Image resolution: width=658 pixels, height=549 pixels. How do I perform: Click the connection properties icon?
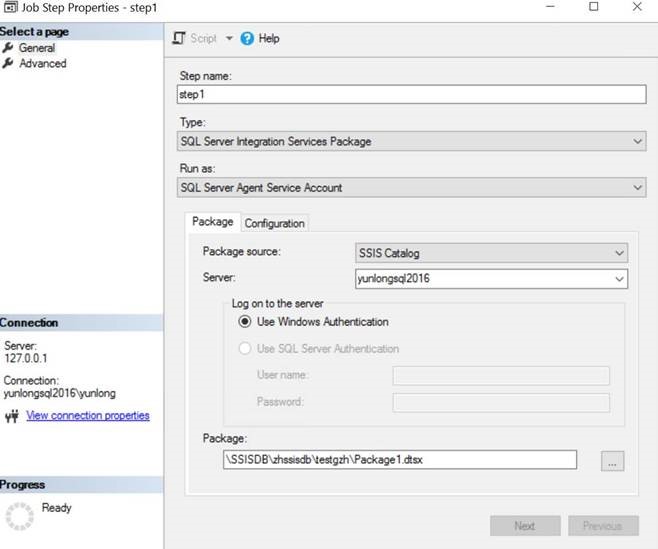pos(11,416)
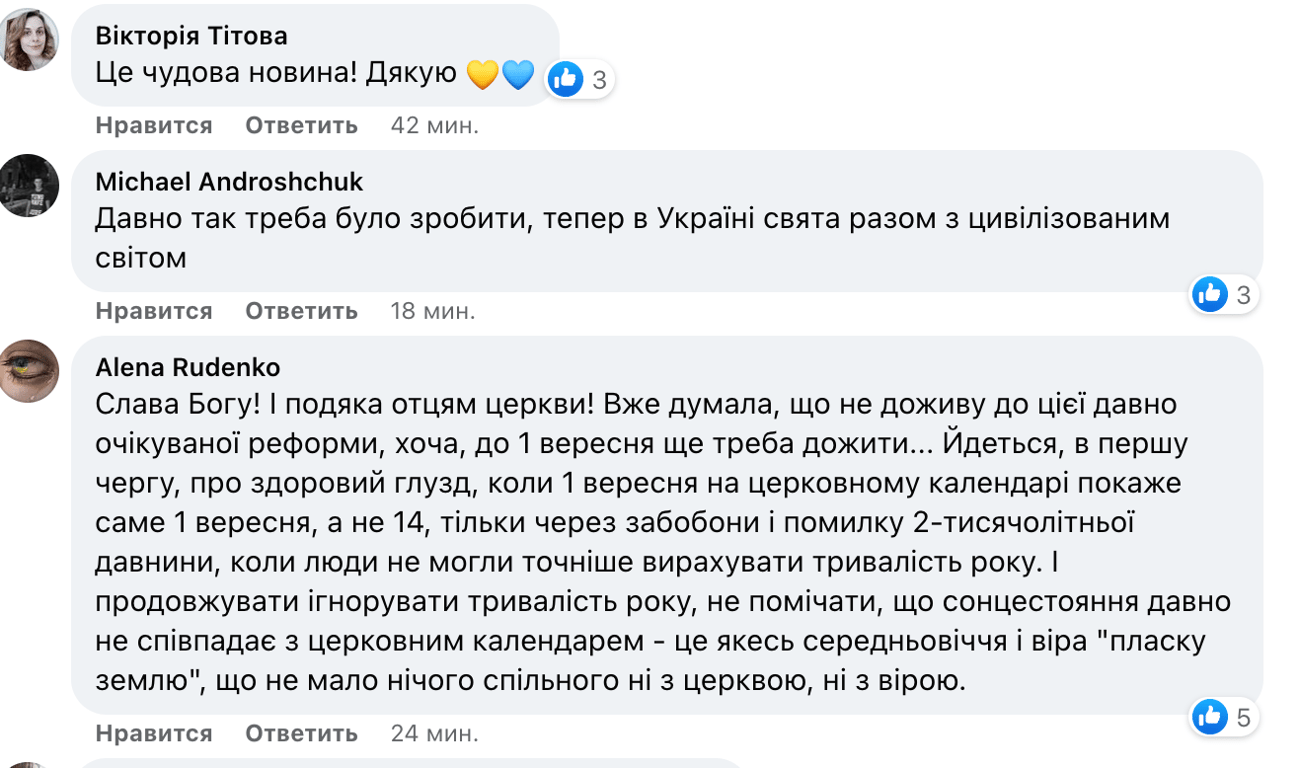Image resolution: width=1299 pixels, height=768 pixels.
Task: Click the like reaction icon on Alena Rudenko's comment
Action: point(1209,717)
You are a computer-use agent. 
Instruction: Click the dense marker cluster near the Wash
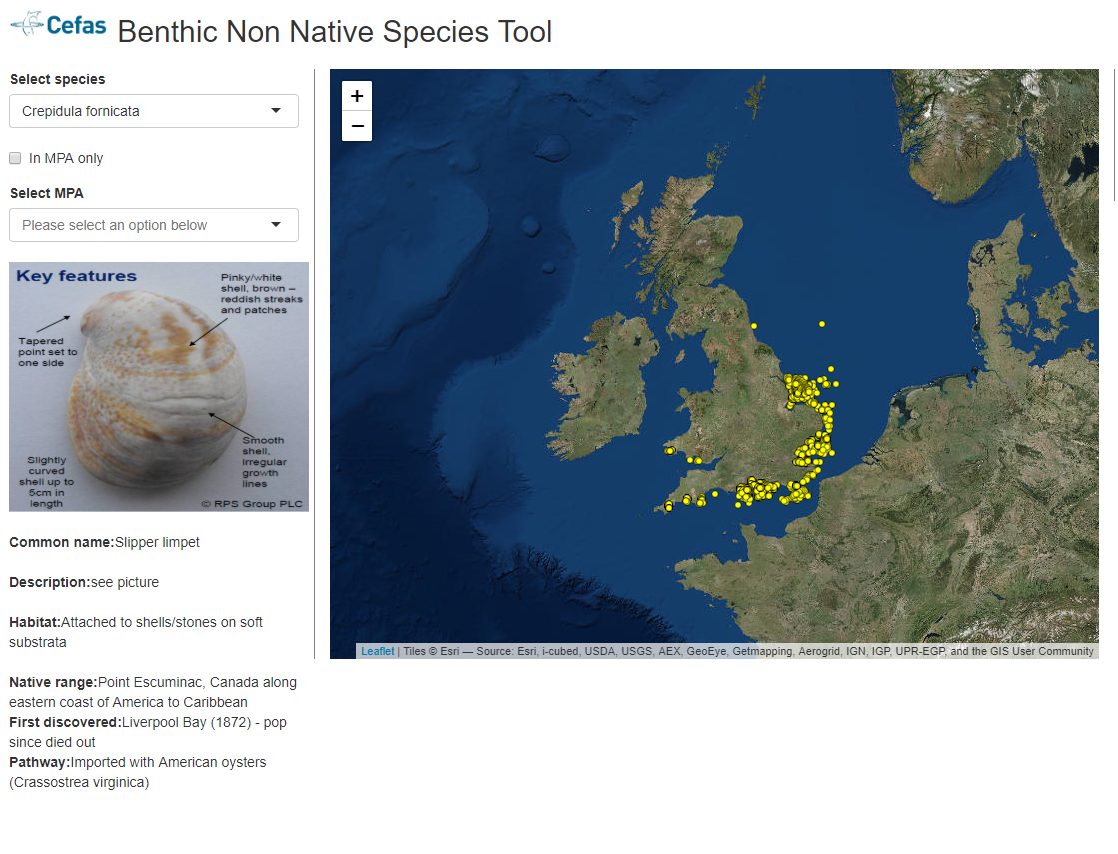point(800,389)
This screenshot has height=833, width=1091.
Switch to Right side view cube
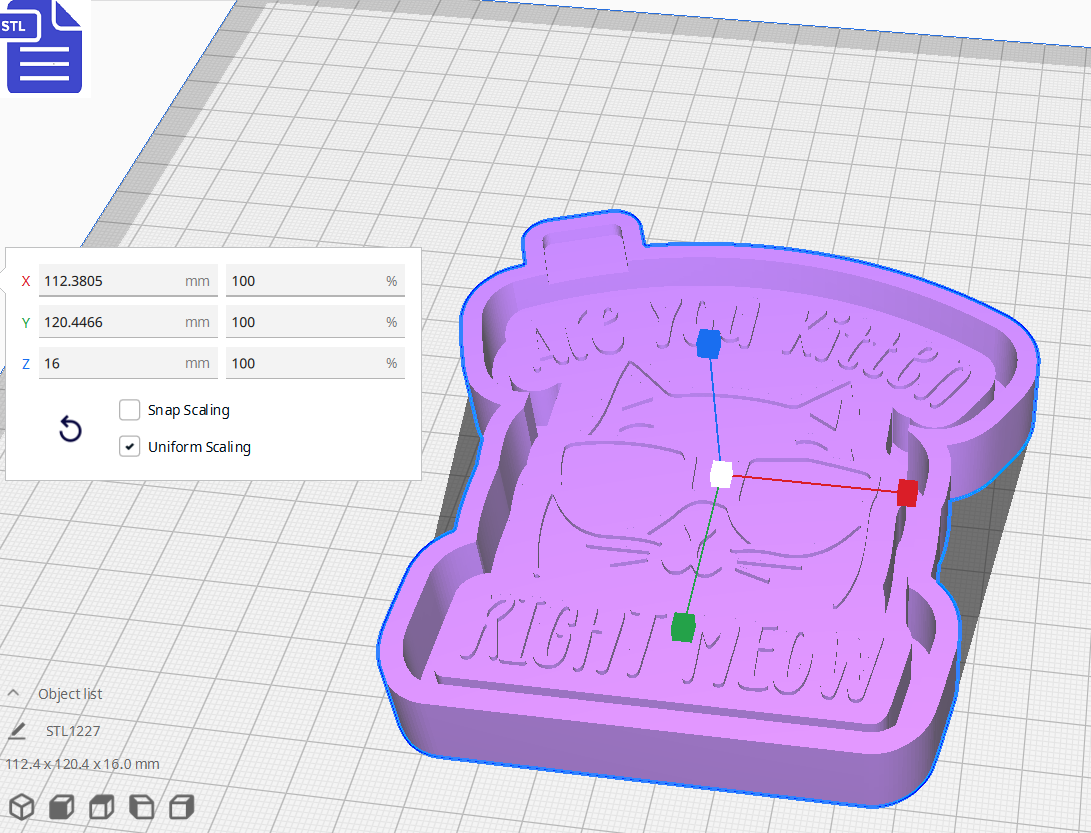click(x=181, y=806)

================================

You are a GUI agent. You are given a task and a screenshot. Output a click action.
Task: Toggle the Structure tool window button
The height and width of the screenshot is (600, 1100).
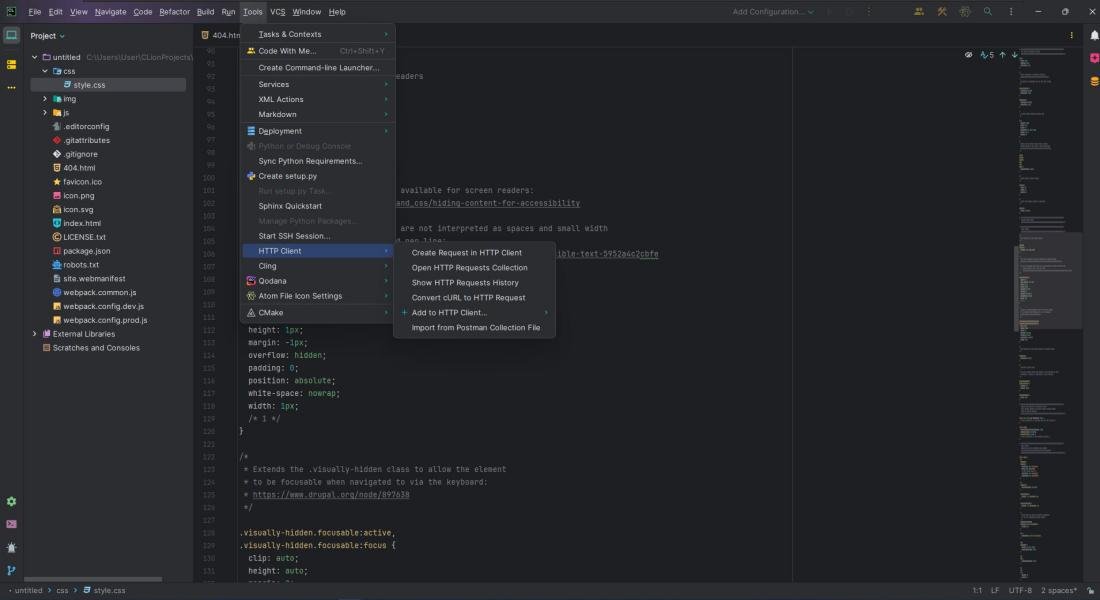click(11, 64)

================================

Select and copy each line from the data that includes the word "agent".

You are a computer-use agent. 
You are a GUI agent. You are given a task and a screenshot. Output a click action.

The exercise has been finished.